Assignment. All lines from the one containing "This screenshot has height=508, width=903." to the end of the entries below must be output exactly, and no other lines.

┌─ Dataset content

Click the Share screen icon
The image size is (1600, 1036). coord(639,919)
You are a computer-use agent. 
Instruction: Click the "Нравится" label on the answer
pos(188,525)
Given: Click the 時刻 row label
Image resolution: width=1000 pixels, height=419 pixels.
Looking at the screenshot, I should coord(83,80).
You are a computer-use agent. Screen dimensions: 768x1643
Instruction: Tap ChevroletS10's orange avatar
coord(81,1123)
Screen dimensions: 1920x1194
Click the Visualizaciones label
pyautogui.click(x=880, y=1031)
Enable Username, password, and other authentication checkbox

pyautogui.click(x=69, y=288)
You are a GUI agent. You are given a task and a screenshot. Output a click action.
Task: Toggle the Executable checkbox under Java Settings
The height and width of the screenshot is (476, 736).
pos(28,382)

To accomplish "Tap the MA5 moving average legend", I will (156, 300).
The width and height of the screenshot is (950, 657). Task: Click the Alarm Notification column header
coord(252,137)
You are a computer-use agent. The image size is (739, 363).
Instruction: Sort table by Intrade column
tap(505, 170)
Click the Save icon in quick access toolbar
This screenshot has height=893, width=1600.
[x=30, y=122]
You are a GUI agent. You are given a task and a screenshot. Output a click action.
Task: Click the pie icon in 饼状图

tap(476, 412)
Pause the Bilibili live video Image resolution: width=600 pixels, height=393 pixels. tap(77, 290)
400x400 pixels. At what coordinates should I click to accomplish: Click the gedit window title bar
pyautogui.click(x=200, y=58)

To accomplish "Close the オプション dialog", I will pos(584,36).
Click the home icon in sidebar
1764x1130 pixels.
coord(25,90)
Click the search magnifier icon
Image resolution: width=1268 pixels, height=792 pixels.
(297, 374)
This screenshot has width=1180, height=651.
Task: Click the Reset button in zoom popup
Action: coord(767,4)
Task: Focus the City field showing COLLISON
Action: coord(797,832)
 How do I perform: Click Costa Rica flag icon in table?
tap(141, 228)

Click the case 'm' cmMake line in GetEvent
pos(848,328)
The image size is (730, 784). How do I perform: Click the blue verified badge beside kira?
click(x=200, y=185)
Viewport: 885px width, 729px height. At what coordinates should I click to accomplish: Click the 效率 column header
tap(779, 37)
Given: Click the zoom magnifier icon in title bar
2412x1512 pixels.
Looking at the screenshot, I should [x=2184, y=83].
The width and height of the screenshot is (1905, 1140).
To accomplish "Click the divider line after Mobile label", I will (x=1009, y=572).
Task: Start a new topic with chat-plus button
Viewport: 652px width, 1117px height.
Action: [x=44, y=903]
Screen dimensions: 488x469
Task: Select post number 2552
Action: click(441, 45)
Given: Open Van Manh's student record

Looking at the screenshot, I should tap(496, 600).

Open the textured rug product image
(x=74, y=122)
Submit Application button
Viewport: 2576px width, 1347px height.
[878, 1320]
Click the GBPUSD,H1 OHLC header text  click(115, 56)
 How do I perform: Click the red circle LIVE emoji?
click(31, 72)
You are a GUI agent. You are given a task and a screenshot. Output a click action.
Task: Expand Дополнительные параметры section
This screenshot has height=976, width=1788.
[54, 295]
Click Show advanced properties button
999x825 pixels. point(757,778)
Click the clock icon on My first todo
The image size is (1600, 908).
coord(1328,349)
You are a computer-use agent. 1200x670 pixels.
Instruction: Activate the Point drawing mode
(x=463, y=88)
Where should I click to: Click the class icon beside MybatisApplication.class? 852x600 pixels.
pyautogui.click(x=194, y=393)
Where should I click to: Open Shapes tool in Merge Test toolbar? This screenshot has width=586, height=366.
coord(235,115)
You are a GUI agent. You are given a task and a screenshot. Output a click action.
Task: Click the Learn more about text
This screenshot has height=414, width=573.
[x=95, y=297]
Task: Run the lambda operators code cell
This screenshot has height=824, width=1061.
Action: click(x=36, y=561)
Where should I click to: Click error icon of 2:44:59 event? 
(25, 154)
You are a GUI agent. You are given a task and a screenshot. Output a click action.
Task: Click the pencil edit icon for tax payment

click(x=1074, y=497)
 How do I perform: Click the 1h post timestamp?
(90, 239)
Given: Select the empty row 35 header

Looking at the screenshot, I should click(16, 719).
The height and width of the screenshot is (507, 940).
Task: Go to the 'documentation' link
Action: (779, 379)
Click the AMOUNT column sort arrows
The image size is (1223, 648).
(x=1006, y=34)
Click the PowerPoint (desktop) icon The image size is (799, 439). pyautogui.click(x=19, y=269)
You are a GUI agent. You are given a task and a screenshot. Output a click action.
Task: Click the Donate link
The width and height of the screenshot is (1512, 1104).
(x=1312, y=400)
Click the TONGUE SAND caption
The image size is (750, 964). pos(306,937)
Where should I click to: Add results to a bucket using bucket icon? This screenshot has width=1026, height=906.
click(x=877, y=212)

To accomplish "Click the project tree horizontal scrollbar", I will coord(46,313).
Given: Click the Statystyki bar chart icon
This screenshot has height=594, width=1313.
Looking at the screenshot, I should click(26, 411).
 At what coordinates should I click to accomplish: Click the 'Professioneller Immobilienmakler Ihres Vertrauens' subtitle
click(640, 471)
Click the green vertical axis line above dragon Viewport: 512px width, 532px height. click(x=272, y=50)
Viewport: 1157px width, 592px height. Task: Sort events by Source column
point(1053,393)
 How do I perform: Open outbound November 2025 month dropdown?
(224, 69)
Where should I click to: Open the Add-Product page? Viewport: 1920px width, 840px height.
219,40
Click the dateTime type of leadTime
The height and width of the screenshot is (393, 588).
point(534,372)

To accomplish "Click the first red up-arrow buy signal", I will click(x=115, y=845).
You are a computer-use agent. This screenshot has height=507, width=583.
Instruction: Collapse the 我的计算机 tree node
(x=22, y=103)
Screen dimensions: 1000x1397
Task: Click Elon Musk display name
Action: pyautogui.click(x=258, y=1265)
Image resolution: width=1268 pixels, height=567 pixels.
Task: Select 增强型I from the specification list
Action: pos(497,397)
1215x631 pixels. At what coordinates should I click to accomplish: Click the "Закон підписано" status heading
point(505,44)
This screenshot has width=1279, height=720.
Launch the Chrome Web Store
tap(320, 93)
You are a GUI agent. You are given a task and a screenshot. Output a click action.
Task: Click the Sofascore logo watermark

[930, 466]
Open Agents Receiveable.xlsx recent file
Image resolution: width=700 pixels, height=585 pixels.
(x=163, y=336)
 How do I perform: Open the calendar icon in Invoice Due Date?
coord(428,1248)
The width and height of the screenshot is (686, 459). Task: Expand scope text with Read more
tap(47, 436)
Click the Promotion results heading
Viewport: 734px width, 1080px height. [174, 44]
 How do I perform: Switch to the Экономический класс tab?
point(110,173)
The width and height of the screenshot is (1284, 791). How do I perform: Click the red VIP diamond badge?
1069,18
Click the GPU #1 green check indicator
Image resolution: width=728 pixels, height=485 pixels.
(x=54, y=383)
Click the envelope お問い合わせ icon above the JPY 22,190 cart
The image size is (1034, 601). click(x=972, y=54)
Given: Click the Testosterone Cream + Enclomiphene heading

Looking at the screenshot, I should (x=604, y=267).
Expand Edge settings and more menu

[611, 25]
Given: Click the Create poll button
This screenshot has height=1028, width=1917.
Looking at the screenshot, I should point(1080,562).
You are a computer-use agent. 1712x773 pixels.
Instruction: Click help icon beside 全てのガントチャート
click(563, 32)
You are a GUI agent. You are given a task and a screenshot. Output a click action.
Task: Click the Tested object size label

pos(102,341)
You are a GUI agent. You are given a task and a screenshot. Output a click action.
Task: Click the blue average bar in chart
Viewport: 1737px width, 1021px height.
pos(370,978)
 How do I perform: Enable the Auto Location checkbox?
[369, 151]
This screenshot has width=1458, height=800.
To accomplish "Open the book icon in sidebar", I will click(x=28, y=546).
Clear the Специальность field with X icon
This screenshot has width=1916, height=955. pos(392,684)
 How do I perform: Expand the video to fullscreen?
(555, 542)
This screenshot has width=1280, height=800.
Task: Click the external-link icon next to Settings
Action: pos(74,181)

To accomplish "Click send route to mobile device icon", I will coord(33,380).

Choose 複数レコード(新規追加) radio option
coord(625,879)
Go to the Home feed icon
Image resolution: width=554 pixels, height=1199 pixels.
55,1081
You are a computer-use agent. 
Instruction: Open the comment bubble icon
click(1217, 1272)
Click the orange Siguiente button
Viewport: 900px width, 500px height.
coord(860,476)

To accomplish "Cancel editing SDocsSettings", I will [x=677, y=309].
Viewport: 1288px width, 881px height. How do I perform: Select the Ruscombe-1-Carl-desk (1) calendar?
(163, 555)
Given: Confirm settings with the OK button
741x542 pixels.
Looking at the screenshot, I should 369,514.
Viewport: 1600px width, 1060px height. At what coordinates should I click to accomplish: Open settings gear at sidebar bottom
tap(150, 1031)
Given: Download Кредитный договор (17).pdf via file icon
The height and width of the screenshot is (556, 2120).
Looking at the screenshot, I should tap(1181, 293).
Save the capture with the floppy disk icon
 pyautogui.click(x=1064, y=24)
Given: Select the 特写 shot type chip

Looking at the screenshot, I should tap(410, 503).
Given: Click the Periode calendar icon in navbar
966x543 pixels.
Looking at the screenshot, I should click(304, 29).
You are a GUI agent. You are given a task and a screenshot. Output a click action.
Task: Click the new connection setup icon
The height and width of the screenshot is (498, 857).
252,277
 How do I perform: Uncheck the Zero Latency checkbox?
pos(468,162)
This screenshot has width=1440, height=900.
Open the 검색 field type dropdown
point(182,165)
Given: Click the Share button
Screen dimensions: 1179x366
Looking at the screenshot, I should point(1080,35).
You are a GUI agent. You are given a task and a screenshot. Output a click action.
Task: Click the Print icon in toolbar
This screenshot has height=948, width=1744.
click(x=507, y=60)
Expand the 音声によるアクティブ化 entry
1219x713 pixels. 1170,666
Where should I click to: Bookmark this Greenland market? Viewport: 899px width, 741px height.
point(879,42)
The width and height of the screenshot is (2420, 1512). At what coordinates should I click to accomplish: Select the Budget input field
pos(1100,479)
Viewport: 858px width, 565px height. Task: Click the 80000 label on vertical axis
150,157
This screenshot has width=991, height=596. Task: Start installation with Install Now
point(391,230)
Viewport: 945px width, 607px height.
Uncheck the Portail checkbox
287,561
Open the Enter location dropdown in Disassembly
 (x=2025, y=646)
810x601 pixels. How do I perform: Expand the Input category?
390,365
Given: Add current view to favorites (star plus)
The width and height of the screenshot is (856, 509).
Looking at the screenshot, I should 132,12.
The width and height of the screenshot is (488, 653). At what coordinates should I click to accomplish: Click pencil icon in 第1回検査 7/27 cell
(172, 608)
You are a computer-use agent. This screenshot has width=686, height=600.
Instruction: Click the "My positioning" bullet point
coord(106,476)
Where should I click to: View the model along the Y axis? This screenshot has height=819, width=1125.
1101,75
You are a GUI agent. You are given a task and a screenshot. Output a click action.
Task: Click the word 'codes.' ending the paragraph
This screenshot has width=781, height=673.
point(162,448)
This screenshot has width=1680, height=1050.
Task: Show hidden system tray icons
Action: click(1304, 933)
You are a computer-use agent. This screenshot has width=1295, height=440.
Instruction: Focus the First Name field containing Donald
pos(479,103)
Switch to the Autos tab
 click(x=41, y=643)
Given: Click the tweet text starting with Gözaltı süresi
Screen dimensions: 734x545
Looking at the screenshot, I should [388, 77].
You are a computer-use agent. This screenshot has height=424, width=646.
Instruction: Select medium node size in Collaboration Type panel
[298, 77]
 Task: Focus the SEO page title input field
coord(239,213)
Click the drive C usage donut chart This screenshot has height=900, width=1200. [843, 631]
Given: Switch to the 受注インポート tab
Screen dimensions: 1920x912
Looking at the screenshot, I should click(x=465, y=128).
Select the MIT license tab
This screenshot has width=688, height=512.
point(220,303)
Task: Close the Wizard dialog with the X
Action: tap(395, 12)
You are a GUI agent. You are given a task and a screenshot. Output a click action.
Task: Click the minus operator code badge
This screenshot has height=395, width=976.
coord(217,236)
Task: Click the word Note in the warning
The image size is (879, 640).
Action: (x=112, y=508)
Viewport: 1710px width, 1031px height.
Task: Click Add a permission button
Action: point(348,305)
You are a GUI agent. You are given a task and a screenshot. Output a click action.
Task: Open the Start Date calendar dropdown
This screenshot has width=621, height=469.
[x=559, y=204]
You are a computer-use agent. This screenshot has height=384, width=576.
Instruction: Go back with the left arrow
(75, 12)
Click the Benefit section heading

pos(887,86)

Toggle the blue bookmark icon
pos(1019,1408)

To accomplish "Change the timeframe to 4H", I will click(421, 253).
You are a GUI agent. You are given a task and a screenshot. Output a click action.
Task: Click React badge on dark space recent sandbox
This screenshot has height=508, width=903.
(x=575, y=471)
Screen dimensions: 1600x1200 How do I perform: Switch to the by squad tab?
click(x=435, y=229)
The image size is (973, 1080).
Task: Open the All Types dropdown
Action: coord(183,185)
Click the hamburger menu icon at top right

└─

Your solution.
This screenshot has height=508, width=903.
(x=575, y=471)
Screen dimensions: 1600x1200 How do I perform: Switch to the by squad tab?
click(x=435, y=229)
The image size is (973, 1080).
Task: Open the All Types dropdown
Action: coord(183,185)
Click the hamburger menu icon at top right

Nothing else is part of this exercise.